Rosa Domm, verkehrspolitische Sprecherin der Grünen, sagte auf
taz-Nachfrage: „Eine feministische Mobilitätswende denkt die Tätigkeiten
und den Lebensalltag von Frauen – die häufig leider noch immer stereotyp
sind – mit.“ Frauen leisteten häufiger Sorgearbeit wie die Pflege von
Kindern oder Angehörigen als Männer und seien deshalb vermehrt in
Teilzeitarbeit. Zusätzlich sei das Risiko von sexualisierten
Gewalterfahrungen im öffentlichen Raum für Frauen um ein Vielfaches höher.
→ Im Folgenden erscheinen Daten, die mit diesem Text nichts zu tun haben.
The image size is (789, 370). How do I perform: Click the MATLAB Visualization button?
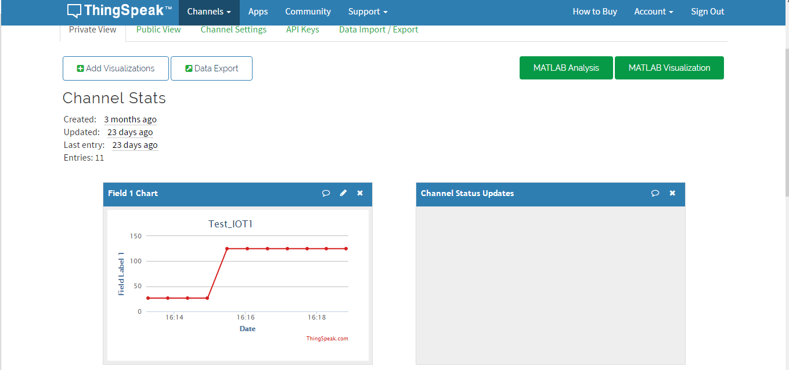(669, 68)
Laut polizeilicher Kriminalstatistik von 2019 waren 95 Prozent der Opfer
sexueller Übergriffe in Hamburg weiblich. Gerade dem Hauptbahnhof fehle ein
feministischer Blickwinkel, sagte Domm: „Männer stellen sich selten die
Frage, ob sie den Zug um 22.40 Uhr noch nehmen wollen. Ich möchte, dass
sich Frauen diese Frage in Zukunft auch nicht mehr stellen müssen.“
Der CDU-Verkehrspolitiker Richard Seelmaecker sagte dem Hamburger
Abendblatt, er wünsche sich im Bezug auf das Thema „weniger
grün-feministische Ideologie und mehr Gelassenheit.“ Die Nachfragen, was er
damit meine und wie er selbst die Mobilität der Zukunft sehe, blieben
unbeantwortet.
Stadtforscherin Rosa Thoneick differenziert im Gespräch mit der taz nicht
ausschließlich zwischen Männern und Frauen, sondern auch „zwischen
klassischen Erwerbstätigen und Sorgetragenden“. Sich auf Wegeketten – von
der Kita zum Supermarkt zur Arbeit – fortzubewegen sei auch Folge der
Arbeitssituation. Eine breitere Perspektive auf Stadtplanung und Mobilität
würde somit im Sinne aller Geschlechter sein. Die vorhandenen Strukturen
sind nämlich in die Jahre gekommen. „Die heutigen Verkehrskonzepte gehen
auf die Charta von Athen aus 1933 zurück“, so Thoneick. Auf dem Kongress
widmeten sich Architekten der Frage, wie Industriestädte vernetzt sein
sollen: „Das Ergebnis war die funktionsgetrennte Stadt. In einem Quartier
wurde gewohnt, im anderen gearbeitet.“ Die Städte seien für den
Pendelverkehr zwischen Wohn- und Arbeitsgebieten ausgerichtet. In Hamburg
seien gute Beispiele dafür die City-Nord und Steilshoop.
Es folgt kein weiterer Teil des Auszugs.